Besides superior image quality, intelligent cameras and lower total cost of ownership, Internet Protocol (IP) surveillance systems have also grown in popularity because of their remote accessibility. This is the ability to access the cameras in realtime from anywhere in the world via the Internet.
As with all networked equipment, network cameras have an IP address. This makes it possible for anyone who has an always-on Internet connection to access the camera regardless of their location or device, provided they have the correct IP address. This exposes the IP system to the threats that are commonly associated with the Internet such as hacking and malware.
By its nature, surveillance is all about confidentiality. The data transmitted and saved on a network surveillance system may contain privileged information such as customer information and trade secrets. It goes without saying that the protection of this data should be at the heart of any web-based surveillance system.
Like any secure transmission or delivery process, there are several steps that need to be followed to ensure data integrity is maintained. The first of these is authentication.
Authentication is the most basic aspect of network security. Before gaining access to the network, the user or device needs to identify itself. This is done by providing some kind of identification, for example a username and password or even fingerprint identification in the more sophisticated systems. Most authentication programmes in use today are based on the 802.1x standard.
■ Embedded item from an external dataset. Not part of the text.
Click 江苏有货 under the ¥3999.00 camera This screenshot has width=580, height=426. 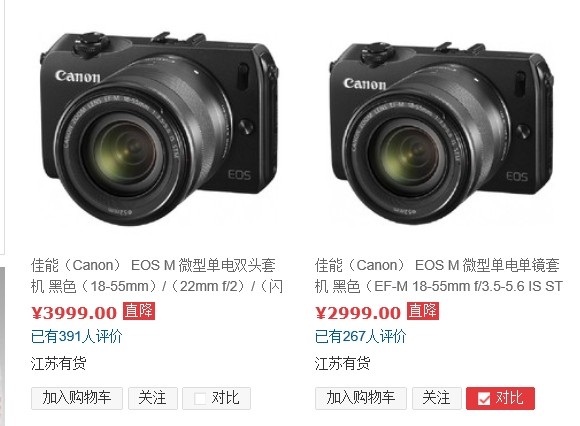(x=58, y=363)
This standard provides authentication to devices attached to a local area network (LAN) port, establishing a connection or preventing access from that point if authentication fails. In an IP surveillance system, this means that even if a foreign camera is connected to the network through a port, it will still need to be authenticated to gain access to the network and use it.
Apart from keeping outsiders from entering the network, there is sometimes the need to limit network access to only certain individuals in the organisation. But how do you limit access to certain areas on the network without hampering people's ability to do their job?
This question brings us to the next step in securing the network. Even though an authentication identity may be legitimate, it still needs to be validated to gain access to the network. Whenever an authentication code is entered, it is compared to a database or list of correct and approved identities. This is called authorisation. It makes it possible to limit certain sections of the network to only certain individuals in the organisation, and in the same way limits access to certain cameras within a network surveillance system.
The final step in protecting data within a network is through encryption. Encrypting data prevents outsiders from being able to read or use the data. It is important to note though, that encryption could substantially decrease network performance.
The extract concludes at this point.